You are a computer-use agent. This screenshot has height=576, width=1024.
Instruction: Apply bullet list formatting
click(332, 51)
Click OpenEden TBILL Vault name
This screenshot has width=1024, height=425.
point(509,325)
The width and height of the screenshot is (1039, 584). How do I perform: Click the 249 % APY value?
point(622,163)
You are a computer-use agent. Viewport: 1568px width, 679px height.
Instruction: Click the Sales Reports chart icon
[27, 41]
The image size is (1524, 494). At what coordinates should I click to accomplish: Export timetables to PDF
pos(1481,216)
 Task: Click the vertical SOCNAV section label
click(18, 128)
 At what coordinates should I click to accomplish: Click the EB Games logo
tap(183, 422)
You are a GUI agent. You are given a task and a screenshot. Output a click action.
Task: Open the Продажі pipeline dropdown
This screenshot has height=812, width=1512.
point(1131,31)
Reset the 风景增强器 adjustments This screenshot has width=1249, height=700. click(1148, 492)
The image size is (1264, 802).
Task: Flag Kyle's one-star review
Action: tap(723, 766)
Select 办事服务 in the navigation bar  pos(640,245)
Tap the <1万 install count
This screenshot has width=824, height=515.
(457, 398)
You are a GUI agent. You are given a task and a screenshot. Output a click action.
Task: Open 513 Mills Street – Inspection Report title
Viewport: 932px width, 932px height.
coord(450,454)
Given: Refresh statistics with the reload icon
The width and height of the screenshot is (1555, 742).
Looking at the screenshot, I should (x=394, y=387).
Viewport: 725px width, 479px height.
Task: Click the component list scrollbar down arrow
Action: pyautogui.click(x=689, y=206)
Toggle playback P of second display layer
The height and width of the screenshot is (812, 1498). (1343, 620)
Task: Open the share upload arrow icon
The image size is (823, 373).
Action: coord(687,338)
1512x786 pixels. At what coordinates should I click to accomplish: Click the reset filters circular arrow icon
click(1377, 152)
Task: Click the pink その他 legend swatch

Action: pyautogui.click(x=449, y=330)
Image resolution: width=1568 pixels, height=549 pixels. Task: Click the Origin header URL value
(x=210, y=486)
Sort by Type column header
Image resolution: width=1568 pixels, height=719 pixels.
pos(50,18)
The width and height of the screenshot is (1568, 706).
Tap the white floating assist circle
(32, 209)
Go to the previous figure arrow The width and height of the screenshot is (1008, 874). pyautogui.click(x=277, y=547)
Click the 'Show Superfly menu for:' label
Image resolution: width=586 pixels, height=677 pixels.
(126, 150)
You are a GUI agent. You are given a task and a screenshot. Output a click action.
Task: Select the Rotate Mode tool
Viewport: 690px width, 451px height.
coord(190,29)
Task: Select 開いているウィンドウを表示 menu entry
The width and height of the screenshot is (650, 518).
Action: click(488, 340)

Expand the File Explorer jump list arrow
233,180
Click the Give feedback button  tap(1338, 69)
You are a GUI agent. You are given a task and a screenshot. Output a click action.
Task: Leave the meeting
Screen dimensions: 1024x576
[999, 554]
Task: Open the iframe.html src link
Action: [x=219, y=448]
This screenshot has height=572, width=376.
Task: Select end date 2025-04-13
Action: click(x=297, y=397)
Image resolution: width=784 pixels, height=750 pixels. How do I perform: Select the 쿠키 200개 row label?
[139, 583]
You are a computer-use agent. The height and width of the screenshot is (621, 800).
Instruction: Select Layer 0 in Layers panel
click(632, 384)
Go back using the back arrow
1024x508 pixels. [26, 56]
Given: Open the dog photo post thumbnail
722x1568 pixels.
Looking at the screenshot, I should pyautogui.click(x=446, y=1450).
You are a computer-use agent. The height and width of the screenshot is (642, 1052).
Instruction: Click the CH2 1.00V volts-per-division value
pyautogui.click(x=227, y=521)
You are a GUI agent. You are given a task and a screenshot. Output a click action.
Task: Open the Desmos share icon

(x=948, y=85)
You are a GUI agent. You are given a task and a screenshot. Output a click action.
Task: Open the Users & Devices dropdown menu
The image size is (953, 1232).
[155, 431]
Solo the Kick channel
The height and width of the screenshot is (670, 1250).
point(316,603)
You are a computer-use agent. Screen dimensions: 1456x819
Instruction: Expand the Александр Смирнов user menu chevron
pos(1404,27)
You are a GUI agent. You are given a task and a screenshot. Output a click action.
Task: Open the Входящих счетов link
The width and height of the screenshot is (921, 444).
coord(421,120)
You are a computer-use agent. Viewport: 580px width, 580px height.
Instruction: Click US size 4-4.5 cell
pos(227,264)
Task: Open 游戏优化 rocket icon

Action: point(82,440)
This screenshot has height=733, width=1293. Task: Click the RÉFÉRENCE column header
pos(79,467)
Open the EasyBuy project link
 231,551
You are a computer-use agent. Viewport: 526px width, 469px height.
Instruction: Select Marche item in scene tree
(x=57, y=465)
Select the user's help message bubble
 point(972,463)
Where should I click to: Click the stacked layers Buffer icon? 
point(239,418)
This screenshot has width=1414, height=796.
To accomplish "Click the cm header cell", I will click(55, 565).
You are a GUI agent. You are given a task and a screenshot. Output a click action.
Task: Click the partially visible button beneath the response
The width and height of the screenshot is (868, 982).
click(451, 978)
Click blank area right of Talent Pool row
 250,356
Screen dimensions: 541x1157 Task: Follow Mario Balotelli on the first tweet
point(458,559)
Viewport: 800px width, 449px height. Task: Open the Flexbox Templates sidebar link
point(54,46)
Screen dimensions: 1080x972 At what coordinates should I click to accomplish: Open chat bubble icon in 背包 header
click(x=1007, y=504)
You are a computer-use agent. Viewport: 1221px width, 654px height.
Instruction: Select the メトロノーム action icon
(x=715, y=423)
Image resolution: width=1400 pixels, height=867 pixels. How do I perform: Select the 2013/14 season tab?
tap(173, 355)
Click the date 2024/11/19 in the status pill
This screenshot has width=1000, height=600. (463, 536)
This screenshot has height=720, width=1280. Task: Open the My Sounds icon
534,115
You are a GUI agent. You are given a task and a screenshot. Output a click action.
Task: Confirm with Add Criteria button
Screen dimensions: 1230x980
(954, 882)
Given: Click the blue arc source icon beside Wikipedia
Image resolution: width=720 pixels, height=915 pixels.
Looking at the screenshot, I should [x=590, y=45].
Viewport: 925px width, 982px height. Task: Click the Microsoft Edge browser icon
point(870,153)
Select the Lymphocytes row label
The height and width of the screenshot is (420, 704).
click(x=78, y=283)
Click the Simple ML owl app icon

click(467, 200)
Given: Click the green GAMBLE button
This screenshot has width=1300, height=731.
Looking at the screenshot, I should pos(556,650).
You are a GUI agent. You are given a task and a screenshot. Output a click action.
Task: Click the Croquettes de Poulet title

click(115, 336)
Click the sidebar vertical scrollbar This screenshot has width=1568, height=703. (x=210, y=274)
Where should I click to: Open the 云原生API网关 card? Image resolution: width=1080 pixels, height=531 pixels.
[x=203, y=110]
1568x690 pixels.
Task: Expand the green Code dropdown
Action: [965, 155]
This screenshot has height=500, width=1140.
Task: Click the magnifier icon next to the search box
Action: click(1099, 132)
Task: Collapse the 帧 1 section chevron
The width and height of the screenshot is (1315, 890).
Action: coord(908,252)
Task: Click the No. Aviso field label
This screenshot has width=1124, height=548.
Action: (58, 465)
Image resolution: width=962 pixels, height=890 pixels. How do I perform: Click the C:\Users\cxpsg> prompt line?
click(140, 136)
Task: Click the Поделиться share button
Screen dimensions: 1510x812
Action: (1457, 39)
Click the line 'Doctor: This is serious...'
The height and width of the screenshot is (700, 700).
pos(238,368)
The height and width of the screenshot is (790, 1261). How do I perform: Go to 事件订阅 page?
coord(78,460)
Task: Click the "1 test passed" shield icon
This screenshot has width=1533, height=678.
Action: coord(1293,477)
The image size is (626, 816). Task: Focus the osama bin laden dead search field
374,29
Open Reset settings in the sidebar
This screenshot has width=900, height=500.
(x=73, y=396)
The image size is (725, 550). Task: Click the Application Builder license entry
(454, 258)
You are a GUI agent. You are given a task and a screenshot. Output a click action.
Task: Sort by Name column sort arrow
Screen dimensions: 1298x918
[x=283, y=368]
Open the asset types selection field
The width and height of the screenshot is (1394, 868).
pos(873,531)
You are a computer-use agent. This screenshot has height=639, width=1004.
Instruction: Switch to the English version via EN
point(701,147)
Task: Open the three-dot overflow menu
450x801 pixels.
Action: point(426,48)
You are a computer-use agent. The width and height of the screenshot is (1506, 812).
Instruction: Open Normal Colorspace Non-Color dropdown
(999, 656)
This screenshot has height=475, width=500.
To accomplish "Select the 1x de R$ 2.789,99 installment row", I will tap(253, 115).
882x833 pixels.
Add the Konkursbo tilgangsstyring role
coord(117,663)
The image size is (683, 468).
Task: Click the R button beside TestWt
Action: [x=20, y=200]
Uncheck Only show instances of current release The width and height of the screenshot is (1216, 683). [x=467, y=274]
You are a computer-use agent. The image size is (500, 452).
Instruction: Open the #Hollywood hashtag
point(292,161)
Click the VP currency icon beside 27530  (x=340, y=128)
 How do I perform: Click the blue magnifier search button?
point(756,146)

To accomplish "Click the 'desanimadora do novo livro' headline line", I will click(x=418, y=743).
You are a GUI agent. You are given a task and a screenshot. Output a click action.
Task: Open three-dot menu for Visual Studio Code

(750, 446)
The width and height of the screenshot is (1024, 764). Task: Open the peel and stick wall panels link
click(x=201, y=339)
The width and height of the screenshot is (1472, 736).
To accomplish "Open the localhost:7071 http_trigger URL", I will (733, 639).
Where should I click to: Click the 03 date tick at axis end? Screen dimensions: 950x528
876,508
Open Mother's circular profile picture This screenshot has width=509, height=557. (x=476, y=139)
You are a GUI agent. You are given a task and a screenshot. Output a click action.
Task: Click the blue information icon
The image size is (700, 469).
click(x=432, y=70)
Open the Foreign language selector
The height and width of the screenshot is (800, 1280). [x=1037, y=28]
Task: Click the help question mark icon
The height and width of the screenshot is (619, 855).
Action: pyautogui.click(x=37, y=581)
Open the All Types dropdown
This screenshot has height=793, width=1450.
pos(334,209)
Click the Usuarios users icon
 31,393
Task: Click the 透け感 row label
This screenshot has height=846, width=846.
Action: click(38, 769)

**Activity**
All that belongs in your answer is the stretch of entries above from the line with "Task: Open 游戏优化 rocket icon" through the line with "Select the Lymphocytes row label", printed exactly.

**Task answer**
Task: Open 游戏优化 rocket icon

Action: point(82,440)
This screenshot has height=733, width=1293. Task: Click the RÉFÉRENCE column header
pos(79,467)
Open the EasyBuy project link
 231,551
You are a computer-use agent. Viewport: 526px width, 469px height.
Instruction: Select Marche item in scene tree
(x=57, y=465)
Select the user's help message bubble
 point(972,463)
Where should I click to: Click the stacked layers Buffer icon? 
point(239,418)
This screenshot has width=1414, height=796.
To accomplish "Click the cm header cell", I will click(55, 565).
You are a GUI agent. You are given a task and a screenshot. Output a click action.
Task: Click the partially visible button beneath the response
The width and height of the screenshot is (868, 982).
click(451, 978)
Click blank area right of Talent Pool row
 250,356
Screen dimensions: 541x1157 Task: Follow Mario Balotelli on the first tweet
point(458,559)
Viewport: 800px width, 449px height. Task: Open the Flexbox Templates sidebar link
point(54,46)
Screen dimensions: 1080x972 At what coordinates should I click to accomplish: Open chat bubble icon in 背包 header
click(x=1007, y=504)
You are a computer-use agent. Viewport: 1221px width, 654px height.
Instruction: Select the メトロノーム action icon
(x=715, y=423)
Image resolution: width=1400 pixels, height=867 pixels. How do I perform: Select the 2013/14 season tab?
tap(173, 355)
Click the date 2024/11/19 in the status pill
This screenshot has width=1000, height=600. (463, 536)
This screenshot has height=720, width=1280. Task: Open the My Sounds icon
534,115
You are a GUI agent. You are given a task and a screenshot. Output a click action.
Task: Confirm with Add Criteria button
Screen dimensions: 1230x980
(954, 882)
Given: Click the blue arc source icon beside Wikipedia
Image resolution: width=720 pixels, height=915 pixels.
Looking at the screenshot, I should [x=590, y=45].
Viewport: 925px width, 982px height. Task: Click the Microsoft Edge browser icon
point(870,153)
Select the Lymphocytes row label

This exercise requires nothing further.